OK bill would require home, private school students receiving tax credit to take standardized test

OKLAHOMA CITY (KFOR) — An Oklahoma bill would require students whose families receive public funds in return for sending their child to a private or home school to take the same standardized tests public school students are required to take to measure their performance.

House Bill 3585 would require any student attending a private school accredited by the Oklahoma State Board of Education, or any student “for whom a taxpayer has successfully claimed a tax credit pursuant to the Oklahoma Parental Choice Tax Credit Act” to take the same standardized tests as the law already requires Oklahoma public school students to take.

“We test every year in our public schools that we can look and see if we’re successfully or not educating these kids,” said the bill’s sponsor, State Representative Judd Strom (R-Bartlesville).

And with taxpayer dollars now being handed out to private school and homeschool families through Oklahoma’s Parental Choice Tax Credit, Strom says he wants to be able to see if the taxpayers supporting the program are getting a return on their investment.

“We, the legislature, devoted hundreds of millions of dollars resources over the next few years to the tax credit,” Strom said.

It’s why he says he introduced HB 3585.

“It simply gives us an opportunity to look on a year-by-year basis to see if we’re expending these resources… are they being spent well,” he said. “We need a metric to measure whether or not that’s a successful program, just like we do with any other appropriated dollar in the state of Oklahoma.”

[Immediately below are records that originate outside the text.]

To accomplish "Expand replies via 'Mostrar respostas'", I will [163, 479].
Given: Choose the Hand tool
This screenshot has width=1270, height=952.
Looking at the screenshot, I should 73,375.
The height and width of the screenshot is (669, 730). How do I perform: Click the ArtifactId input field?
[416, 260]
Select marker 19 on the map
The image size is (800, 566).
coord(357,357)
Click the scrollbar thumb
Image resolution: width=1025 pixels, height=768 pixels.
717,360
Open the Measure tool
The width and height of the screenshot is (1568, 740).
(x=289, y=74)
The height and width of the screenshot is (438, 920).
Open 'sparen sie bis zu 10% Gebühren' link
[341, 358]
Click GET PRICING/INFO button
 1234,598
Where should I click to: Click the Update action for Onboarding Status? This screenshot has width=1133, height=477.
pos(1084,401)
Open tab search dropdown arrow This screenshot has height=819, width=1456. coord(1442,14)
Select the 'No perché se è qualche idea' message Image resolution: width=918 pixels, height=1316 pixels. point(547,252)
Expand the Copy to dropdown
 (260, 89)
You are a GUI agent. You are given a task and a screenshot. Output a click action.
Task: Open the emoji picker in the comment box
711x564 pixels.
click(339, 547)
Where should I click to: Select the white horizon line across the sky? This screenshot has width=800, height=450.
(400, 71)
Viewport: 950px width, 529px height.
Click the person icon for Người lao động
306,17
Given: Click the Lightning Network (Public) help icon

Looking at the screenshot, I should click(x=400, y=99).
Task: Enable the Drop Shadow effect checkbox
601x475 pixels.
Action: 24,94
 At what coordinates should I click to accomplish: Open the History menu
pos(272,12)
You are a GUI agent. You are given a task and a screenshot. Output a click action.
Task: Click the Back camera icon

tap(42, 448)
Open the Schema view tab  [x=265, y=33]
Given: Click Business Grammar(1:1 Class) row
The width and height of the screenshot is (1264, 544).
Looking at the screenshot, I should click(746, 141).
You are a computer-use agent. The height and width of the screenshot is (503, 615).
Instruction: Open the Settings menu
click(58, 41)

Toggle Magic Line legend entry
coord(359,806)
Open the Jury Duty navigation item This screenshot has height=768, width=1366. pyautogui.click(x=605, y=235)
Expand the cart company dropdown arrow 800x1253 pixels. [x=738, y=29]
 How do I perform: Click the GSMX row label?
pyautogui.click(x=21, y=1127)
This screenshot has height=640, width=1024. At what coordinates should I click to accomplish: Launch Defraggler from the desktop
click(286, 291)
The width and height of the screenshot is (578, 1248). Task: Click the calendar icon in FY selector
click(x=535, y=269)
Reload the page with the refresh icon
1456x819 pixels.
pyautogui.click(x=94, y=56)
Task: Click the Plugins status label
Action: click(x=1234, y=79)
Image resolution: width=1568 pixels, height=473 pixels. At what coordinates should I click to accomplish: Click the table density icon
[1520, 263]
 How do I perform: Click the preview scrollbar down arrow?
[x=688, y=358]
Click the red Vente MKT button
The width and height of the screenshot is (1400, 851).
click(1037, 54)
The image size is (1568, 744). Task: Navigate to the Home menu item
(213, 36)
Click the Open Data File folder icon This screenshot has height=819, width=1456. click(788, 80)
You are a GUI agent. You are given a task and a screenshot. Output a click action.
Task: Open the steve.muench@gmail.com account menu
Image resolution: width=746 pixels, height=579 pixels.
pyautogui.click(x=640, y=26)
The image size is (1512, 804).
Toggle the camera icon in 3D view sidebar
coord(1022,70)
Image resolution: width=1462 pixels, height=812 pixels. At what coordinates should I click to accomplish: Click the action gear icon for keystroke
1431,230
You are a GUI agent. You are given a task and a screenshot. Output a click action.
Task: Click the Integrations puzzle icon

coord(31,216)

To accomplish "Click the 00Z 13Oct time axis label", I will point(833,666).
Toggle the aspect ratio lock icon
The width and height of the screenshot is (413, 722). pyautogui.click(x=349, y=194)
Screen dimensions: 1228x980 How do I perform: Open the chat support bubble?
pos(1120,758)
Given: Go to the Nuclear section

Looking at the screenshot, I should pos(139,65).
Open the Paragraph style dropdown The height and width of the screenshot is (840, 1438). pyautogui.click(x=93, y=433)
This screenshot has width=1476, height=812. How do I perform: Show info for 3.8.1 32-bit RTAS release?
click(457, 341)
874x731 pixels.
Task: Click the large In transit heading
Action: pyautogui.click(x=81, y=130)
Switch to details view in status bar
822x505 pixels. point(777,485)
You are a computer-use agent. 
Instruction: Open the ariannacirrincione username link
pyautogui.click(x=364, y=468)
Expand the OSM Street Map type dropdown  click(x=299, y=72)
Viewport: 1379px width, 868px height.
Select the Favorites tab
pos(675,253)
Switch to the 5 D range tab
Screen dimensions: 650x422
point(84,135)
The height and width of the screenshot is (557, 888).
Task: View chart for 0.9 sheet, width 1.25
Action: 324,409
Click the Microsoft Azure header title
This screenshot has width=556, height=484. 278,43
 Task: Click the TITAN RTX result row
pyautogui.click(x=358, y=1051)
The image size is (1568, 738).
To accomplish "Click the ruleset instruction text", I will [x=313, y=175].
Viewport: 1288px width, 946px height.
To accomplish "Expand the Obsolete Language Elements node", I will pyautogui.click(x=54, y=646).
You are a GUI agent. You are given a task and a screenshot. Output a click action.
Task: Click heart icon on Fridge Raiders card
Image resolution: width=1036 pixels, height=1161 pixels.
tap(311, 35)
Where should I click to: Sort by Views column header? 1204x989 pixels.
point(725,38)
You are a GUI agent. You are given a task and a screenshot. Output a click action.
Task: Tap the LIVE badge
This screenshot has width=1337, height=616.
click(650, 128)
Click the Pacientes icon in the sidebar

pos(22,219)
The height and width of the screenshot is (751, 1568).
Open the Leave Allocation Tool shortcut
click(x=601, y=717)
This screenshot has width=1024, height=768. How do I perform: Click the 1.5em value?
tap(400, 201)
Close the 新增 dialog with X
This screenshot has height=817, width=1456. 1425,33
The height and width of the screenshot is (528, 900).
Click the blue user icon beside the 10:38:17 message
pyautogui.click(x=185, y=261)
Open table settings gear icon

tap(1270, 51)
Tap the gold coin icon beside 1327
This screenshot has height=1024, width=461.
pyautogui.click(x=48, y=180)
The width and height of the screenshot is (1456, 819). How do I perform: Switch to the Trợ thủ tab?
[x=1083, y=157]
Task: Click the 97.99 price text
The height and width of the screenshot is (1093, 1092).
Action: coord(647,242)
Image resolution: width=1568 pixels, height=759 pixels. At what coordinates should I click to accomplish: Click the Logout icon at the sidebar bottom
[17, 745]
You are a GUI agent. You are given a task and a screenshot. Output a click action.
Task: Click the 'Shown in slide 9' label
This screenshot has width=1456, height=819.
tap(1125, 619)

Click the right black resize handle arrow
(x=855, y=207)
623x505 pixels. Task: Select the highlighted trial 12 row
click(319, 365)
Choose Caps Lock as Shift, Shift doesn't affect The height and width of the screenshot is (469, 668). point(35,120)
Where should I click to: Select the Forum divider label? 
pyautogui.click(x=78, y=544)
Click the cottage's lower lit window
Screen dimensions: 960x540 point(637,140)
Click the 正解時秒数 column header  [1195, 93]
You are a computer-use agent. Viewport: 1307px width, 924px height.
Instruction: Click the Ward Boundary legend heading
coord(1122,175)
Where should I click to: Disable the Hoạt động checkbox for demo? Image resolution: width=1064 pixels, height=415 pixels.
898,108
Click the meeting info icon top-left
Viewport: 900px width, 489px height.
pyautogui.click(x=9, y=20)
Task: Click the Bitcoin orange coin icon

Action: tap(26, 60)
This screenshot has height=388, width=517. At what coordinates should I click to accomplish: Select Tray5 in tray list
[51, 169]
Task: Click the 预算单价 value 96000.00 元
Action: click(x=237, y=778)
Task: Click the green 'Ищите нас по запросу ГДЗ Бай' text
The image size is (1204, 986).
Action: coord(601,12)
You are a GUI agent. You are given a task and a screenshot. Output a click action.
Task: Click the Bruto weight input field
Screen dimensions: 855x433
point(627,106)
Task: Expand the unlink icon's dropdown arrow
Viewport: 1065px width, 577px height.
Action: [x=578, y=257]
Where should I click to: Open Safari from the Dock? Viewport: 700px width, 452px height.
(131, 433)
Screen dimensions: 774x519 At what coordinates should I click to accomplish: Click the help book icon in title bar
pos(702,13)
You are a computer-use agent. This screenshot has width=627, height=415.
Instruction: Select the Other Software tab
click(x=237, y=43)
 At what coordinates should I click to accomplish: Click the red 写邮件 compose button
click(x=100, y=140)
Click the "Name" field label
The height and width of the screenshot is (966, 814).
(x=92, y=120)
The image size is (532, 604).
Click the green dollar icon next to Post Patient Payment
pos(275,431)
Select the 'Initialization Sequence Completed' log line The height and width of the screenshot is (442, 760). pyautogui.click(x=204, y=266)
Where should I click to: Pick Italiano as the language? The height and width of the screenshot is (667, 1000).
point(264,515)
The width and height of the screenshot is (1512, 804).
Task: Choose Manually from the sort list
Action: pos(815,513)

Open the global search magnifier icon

The bill would not apply to private or home school students who do not take part in the tax credit program.

“And so I thought with this, really the very basic thing that we could do, was ask to assess reading and math and science only to kids that take this credit,” Strom said.

On the other side of things, are people like Tom Newell.

Newell is the vice president of the group ‘Yes, Every Kid,’ a national lobbying group pushing for public-funded school voucher and charter school programs across the country.

“You don’t need the state doing some kind of standardized tests that tell a parent whether their child is learning or not,” Newell said.

Strom told News 4 the bill would also serve to measure whether parents who receive the tax credit to pay for homeschooling expenses effectively put the money toward those expenses.

To that, Newell says he believes all parents should be trusted to use the funds they receive, without needing a safeguard from the state.  

“You’re making the assumption then that parents are just thieves, and they don’t want to educate their children and do what’s best for their children,” Newell said. “I think the parent gets to decide what an effective education is.”

Newell also said he’s concerned any requirement to measure a child’s academic performance—through a test or any other assessment—would deter families from taking part in the tax credit program, which he wants to see expanded.

“If we force every private school and even every home school curriculum to all look the same because they’re teaching to the test, then we’re taking that choice and those alternatives away from parents,” Newell said.

Strom says families would still receive their tax credit regardless of how their student scores on the test.

“This is not pass or fail,” Strom said. “There’s no there’s no punitive measure to this. There’s no clawback for where you measure with those scores or how you score.”

Strom maintains the bill’s only intention is to give the state data on how students whose families utilize the tax credit are performing in the same way as the state does for students in traditional public schools.

“It gives us the opportunity to compare apples to apples with state resources,” Strom said.